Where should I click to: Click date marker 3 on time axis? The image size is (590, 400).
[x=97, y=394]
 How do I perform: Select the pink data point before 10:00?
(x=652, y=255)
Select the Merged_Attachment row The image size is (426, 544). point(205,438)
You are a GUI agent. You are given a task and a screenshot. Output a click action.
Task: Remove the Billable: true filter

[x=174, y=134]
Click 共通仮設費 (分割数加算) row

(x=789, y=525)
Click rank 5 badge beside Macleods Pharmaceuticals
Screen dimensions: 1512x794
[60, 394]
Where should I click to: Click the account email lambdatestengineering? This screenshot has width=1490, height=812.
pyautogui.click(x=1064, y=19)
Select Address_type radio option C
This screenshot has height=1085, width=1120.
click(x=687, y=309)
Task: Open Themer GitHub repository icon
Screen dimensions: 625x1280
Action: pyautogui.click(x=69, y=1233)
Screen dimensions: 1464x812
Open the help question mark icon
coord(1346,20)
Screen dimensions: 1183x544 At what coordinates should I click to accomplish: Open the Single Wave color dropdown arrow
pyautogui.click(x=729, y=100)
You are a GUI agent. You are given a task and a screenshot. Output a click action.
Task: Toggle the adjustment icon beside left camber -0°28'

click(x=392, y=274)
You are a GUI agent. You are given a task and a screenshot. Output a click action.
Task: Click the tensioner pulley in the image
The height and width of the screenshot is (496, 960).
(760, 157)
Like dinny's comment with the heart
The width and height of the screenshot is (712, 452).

---

Copy the data above line for line, with every character unchanged.

Where should I click to: Click date marker 3 on time axis? The image size is (590, 400).
[x=97, y=394]
 How do I perform: Select the pink data point before 10:00?
(x=652, y=255)
Select the Merged_Attachment row The image size is (426, 544). point(205,438)
You are a GUI agent. You are given a task and a screenshot. Output a click action.
Task: Remove the Billable: true filter

[x=174, y=134]
Click 共通仮設費 (分割数加算) row

(x=789, y=525)
Click rank 5 badge beside Macleods Pharmaceuticals
Screen dimensions: 1512x794
[60, 394]
Where should I click to: Click the account email lambdatestengineering? This screenshot has width=1490, height=812.
pyautogui.click(x=1064, y=19)
Select Address_type radio option C
This screenshot has height=1085, width=1120.
click(x=687, y=309)
Task: Open Themer GitHub repository icon
Screen dimensions: 625x1280
Action: pyautogui.click(x=69, y=1233)
Screen dimensions: 1464x812
Open the help question mark icon
coord(1346,20)
Screen dimensions: 1183x544 At what coordinates should I click to accomplish: Open the Single Wave color dropdown arrow
pyautogui.click(x=729, y=100)
You are a GUI agent. You are given a task and a screenshot. Output a click action.
Task: Toggle the adjustment icon beside left camber -0°28'

click(x=392, y=274)
You are a GUI agent. You are given a task and a screenshot. Output a click action.
Task: Click the tensioner pulley in the image
The height and width of the screenshot is (496, 960).
(760, 157)
Like dinny's comment with the heart
The width and height of the screenshot is (712, 452).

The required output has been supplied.